La Fédération des entités religieuses évangéliques d’Espagne (Federación de Entidades Religiosas Evangélicas de España, FEREDE) a écrit à la Maison royale pour exhorter le roi Felipe VI à être neutre dans ses actes publics en tant que chef de l’État. Cette demande découle de sa participation à l’Eucharistie dans la cathédrale de Saint-Jacques-de-Compostelle, le jour de la fête de l’Apôtre. En réponse, le gouvernement a déclaré qu’il avait chargé la Commission consultative sur la liberté religieuse d’étudier la liberté religieuse en Espagne.
L’Union des communautés islamiques d’Espagne (Unión de Comunidades Islámicas de España, UCIDE) a publié son rapport annuel 2021 préparé par l’Observatoire andalou.
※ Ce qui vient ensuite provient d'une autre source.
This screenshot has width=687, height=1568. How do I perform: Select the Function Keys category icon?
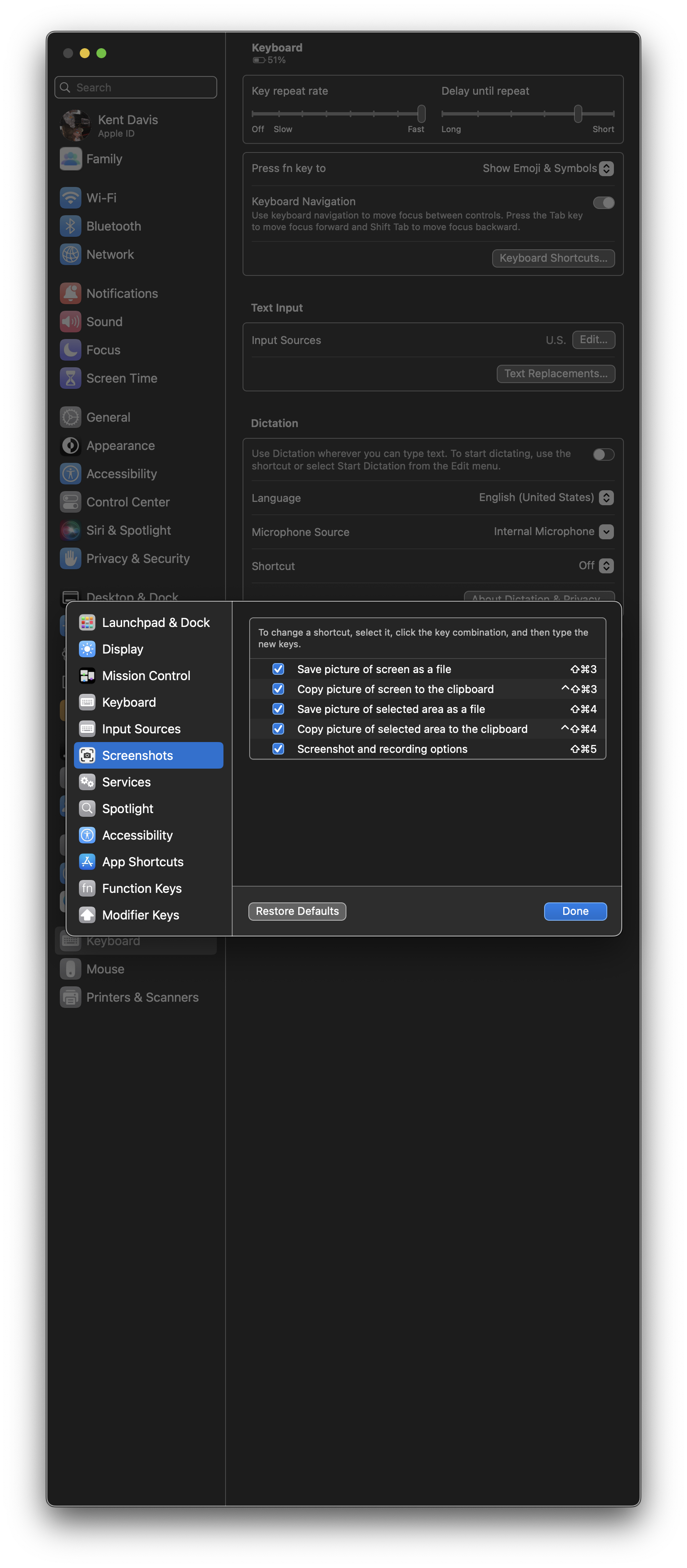point(87,888)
L’étude a révélé un climat de plus grande acceptation de la communauté musulmane en Espagne, mais a fait état de discours de haine de la part de l’extrême droite et de l’absence d’accords avec certaines administrations en ce qui concerne les enterrements musulmans.
L’année 2022 a marqué le 30ème anniversaire des accords entre le gouvernement espagnol et les communautés islamiques et de la création de la Commission islamique d’Espagne (Comisión Islámica de España, CIE), ainsi que des accords de coopération avec d’autres religions.
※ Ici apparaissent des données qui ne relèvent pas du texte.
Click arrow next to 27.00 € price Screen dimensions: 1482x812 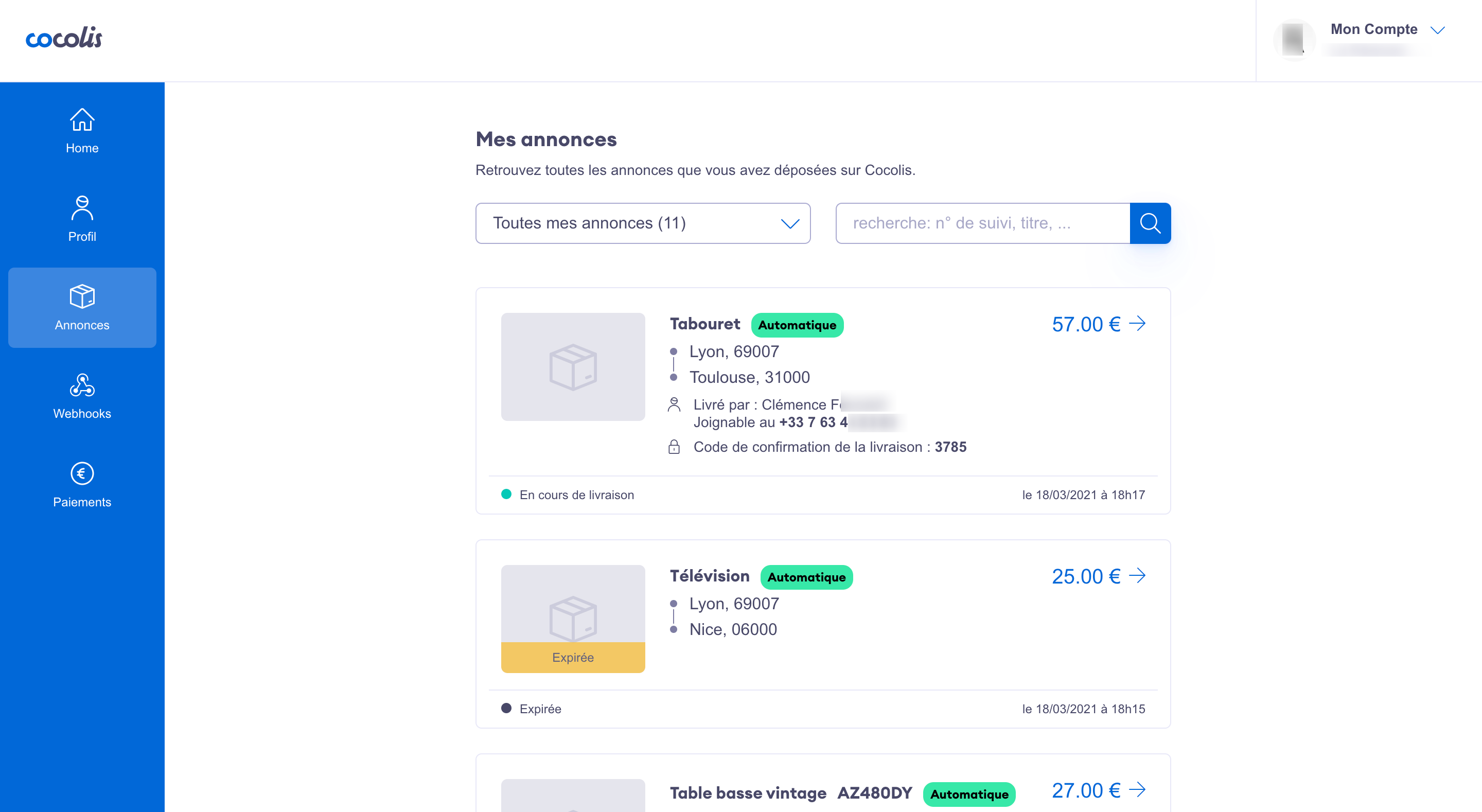1137,789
La Fédération des communautés juives d’Espagne n’a pas publié le Rapport sur l’antisémitisme en Espagne pour les années 2020, 2021 et 2022. Sur son site Internet, elle a dénoncé les graffitis antisémites, en particulier ceux de la ville de Castrillo Mota de Judios (camp juif).
Dans la lutte contre l’antisémitisme en Espagne, la communauté juive a salué un projet de loi de l’Assemblée (régionale) de Madrid qui suspendrait le financement public des entreprises et des associations soupçonnées d’actions antisémites.
Perspectives pour la liberté religieuse
La liberté religieuse en Espagne est garantie par la loi et, au cours de la période faisant l’objet du présent rapport, des mesures positives ont été prises, telles que l’acceptation générale de la communauté islamique au sein de la société. Néanmoins, des défis existent, en particulier une augmentation apparemment marquée des incidents et des préjugés antichrétiens. Ceux-ci vont des attaques physiques contre les biens et les individus à un certain climat dans lequel le gouvernement actuel semble faire preuve d’une intolérance croissante envers le groupe religieux majoritaire. Cela se manifeste notamment par les décisions politiques concernant la réforme de l’éducation ou de la santé, le débat sur l’objection de conscience concernant la nouvelle loi sur l’euthanasie et la question de la maltraitance des enfants où l’Église catholique semble faire l’objet d’une enquête, avec un manque apparent d’attention pour des cas similaires perpétrés par d’autres groupes au sein de la société espagnole.
Malgré ces défis, les perspectives de liberté religieuse en Espagne restent inchangées et positives.